A friend of mine finally convinced me to install Windows 7, and he had good reason to. This OS really lives up to the hype thats been going on...but, Im having trouble installing an ESSENTIAL program(s) to this great OS, Adobe CS3 Design Premium. I installed Windows 7 (32-bit) from a DVD, with the product key, which I think is the "clean install" Ive been hearing about. I read something that says Windows 7 doesn't recognize a certain file associated with Cs3, maybe thats why it wont load. I m running on a pentium 4, with 2.75GB of ram, 32 bit.


- When I insert the software DVD, the autoplay feature pops up, then Windows "User Account Control" asks me if I want to allow the changes.


- I click "Yes," and then the "Adobe Creative Suite 3 Design Premium" window pops up and gives me the option to: Install CS3 Design Premium; Install Adobe Acrobat 8; and Browse CD.


- I choose "Install CS3" and then a window "Initializing Adobe Creative Suite 3 Design Premium" with a progress bar.


- The bar fills up, but when it finishes nothing happens.


I checked the tasked manager and see that, that adobe setup.exe is running somehow, but nothing happens. I have search on Adobe forums and google for possible solutions, but nothing has worked so far. I have tried:


- Runnning the setup application from the DVD (in Adobe Design Premium CS3 folder) as "Administrator"

- Ran "wincs3clean," to remove any existing adobe programs from the system.

- Ran ccleaner, to fix/repair any registry problems or anything else.

- Tried copying the content of the DVD onto the desktop and run it as Admin.

- Used the command.exe (as admin) and ran the "regsvr32 jscript.dll" and "regsvr32 vb(something)"

- Ran Windows 7 in "simplified" mode, where I disabled any services/processes from interferring with the setup, through the msconfig feature.

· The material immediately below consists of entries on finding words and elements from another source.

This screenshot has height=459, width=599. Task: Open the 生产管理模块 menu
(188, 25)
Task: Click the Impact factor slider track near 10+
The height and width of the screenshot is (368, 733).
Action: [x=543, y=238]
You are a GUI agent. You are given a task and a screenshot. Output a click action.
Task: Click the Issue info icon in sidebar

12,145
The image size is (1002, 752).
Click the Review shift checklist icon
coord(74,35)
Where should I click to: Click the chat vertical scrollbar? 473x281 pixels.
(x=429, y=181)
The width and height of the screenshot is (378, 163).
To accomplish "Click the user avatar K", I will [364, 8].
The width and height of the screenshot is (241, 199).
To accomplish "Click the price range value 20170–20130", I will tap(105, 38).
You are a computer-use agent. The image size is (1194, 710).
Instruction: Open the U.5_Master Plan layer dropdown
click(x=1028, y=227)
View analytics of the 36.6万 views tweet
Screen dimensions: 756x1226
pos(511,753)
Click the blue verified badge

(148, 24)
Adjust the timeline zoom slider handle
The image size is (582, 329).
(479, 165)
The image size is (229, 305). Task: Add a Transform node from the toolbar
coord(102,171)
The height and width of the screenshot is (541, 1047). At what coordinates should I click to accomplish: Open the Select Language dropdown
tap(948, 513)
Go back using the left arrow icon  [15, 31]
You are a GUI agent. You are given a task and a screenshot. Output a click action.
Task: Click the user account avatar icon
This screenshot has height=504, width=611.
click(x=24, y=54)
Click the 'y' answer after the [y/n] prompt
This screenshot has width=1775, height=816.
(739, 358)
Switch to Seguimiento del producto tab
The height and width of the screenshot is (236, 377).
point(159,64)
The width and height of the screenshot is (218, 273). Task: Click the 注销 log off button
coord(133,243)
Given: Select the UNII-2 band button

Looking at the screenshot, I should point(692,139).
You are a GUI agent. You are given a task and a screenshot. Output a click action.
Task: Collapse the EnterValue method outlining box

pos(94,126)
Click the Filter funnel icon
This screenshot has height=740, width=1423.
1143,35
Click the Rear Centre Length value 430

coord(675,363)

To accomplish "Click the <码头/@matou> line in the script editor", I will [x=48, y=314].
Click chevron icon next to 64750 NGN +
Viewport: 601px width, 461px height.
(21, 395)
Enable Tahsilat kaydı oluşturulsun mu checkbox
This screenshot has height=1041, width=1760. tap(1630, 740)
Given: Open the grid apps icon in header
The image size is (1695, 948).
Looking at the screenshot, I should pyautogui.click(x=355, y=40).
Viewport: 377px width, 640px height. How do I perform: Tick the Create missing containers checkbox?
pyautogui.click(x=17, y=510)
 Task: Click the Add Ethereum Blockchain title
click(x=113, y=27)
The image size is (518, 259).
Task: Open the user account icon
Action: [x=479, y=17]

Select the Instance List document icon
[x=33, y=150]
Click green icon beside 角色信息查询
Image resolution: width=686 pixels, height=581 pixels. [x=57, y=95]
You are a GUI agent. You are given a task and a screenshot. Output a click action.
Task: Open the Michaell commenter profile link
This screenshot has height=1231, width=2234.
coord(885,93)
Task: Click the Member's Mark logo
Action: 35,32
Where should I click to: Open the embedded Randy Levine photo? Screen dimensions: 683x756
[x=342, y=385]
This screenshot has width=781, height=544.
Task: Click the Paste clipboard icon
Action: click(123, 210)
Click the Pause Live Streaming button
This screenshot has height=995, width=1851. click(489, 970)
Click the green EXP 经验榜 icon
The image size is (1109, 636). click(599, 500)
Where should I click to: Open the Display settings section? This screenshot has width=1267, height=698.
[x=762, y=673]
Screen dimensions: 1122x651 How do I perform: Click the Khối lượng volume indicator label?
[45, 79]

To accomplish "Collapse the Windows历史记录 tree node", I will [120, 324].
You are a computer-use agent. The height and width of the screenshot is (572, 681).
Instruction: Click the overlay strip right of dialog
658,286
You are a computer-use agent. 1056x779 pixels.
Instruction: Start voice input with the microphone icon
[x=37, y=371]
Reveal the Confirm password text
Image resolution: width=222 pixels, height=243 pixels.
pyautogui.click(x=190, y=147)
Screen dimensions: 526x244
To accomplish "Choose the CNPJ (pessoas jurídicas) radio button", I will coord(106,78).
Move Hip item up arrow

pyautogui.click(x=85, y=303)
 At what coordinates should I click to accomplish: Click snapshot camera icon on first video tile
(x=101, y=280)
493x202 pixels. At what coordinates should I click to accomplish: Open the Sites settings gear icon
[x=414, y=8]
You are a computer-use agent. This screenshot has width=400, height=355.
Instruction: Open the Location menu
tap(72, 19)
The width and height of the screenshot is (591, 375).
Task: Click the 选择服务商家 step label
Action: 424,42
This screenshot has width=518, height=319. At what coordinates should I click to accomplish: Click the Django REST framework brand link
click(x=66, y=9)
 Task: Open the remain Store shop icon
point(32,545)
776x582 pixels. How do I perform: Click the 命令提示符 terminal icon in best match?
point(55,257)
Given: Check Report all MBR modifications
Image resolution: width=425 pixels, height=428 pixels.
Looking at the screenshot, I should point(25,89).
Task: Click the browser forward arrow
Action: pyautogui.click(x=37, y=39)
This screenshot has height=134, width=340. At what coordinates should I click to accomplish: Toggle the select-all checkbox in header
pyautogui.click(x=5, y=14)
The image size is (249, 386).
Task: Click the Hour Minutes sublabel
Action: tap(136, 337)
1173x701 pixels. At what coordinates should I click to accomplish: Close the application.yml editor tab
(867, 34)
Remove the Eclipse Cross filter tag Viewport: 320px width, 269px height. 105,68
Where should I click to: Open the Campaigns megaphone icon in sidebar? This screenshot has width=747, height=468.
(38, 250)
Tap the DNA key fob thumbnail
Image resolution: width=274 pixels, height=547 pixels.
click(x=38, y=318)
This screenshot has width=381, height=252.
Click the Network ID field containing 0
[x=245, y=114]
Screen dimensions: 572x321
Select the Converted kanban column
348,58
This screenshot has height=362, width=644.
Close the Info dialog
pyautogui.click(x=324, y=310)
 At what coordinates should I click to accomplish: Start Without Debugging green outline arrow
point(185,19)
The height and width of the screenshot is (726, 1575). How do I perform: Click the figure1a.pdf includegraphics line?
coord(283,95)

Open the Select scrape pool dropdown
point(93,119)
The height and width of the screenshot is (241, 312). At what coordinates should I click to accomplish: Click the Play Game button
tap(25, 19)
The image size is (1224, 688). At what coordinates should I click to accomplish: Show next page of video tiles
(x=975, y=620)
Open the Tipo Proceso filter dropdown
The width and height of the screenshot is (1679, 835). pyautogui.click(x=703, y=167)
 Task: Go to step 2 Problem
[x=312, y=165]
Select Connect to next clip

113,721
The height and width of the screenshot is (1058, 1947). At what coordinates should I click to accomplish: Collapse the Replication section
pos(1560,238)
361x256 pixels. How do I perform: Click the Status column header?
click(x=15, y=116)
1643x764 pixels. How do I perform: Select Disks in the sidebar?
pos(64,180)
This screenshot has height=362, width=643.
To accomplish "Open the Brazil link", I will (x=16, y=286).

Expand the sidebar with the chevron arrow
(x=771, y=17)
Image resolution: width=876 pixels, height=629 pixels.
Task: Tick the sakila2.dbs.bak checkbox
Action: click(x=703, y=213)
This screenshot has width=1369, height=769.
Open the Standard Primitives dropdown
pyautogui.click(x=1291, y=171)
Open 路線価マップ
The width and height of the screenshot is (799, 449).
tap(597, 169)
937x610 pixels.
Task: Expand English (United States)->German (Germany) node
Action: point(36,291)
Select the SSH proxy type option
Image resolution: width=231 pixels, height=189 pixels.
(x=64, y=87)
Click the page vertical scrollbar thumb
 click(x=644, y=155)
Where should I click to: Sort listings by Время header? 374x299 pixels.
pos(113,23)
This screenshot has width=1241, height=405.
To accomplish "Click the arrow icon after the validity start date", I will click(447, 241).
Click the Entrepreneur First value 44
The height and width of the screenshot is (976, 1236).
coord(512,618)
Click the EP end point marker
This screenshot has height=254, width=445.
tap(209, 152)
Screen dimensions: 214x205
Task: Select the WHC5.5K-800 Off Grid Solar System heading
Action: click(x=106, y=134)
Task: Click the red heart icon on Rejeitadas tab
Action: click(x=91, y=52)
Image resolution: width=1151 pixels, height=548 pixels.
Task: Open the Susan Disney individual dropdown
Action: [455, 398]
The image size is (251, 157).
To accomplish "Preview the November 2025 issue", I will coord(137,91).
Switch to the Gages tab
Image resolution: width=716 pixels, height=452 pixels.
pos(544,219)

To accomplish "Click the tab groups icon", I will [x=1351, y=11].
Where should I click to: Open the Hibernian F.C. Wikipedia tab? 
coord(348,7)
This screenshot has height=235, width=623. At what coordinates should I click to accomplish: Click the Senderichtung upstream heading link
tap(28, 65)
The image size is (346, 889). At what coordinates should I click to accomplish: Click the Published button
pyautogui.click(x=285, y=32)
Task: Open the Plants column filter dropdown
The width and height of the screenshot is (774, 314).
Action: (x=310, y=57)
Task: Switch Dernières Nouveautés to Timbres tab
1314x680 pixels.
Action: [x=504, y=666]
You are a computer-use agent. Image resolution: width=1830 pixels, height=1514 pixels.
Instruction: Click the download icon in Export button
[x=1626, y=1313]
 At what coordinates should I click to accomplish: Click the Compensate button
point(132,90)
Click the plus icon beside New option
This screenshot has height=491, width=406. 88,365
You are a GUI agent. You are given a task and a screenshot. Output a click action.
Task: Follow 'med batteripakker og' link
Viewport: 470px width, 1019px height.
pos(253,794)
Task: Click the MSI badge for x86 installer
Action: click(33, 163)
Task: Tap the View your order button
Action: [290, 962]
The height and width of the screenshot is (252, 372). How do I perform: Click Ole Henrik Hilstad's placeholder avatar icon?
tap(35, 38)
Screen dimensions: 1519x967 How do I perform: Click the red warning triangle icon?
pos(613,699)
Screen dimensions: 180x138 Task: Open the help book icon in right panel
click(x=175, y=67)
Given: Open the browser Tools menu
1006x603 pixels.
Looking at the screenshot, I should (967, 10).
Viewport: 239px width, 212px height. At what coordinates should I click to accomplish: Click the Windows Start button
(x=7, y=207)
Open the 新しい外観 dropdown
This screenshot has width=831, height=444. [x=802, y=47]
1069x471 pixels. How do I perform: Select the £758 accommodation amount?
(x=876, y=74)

- Cleared the Windows temporary files, as this was a solution for Vista, I thought might work.

- Tried updating my drivers, everything was uptodate.

- Called Adobe Technical support, waited about 30 mins, and then was told "Adobe does not support Windows 7, so the install may or maynot work." (They could help if they wanted to).

- Tried restarting in a previous version, to see if it would install, but the admin password that I had before isnt working now for some reason.

Ive seen reports of people having Adobe CS3 installed on Windows 7 and working fine, so I know its possible. Its just frustrating that I cant get it to work. Somebody (bodies), please help me. Let me know if there is any other info needed. Ive struggling with this for some time now.


Thanks A-Mil in advance,

Gary D.


----------



## blah789 (Aug 25, 2008)

You seem to have tried everything. I'd only have known to try run as admin (the setup program) but not much else.
It might simply not work. Consider the OS is all new and everything, they didn't test every software program out there yet.

Here's a strange idea. If you right-click and pick properties for your exes, usually you'll get an option to always run as administrator. It's a dangerous thing, but just for this it's an idea. Perhaps search all the exes in the setup folder and the CD and set them to run as admin. It's known setup programs pass control to other programs, but if those don't have vista-style or 7-style privileges they won't be able to do much, and you wouldn't be able to change that permission in the middle of runtime.
To be more specific, search for files *.exe on the DVD, then select all, and properties (I'm not on 7 ATM, so I can't tell if this'll work), and see if you can set them all to run as admin. Don't know if 7 will let you do a bunch of them in one sitting.


----------



## aachooo (Apr 19, 2010)

Hello Gary! impressive list of thing you did, i did them all too

The weirdest thing is this:
First i installed Win7 Ultimate x64 on a Desktop computer, clean install, copy the dvd contents to desktop, run as admin setup.exe and installed all, im still using it...

then I did exactly the same on a laptop Dell 1737 Studio, works great till 2 nights ago where whenever i started a program from CS3 i got a mesage of The executable file is corrupt, reinstall the aplication...

so i uninstalled CS3, restarted and the nightmare began... NOW I CANT GET TO INSTALL THE ADOBE CS3 !!!

im bitting my nails off because i dont know what happened, why did the cs3 go corrupted in the laptop in first place!

i hate adobe, how a program+OS in different computers cant work the same!??


----------



## ebackhus (Apr 21, 2005)

I'm trying to find more on this. I'm running CS3 and it installed without a hitch under 7 Ultimate x64.


----------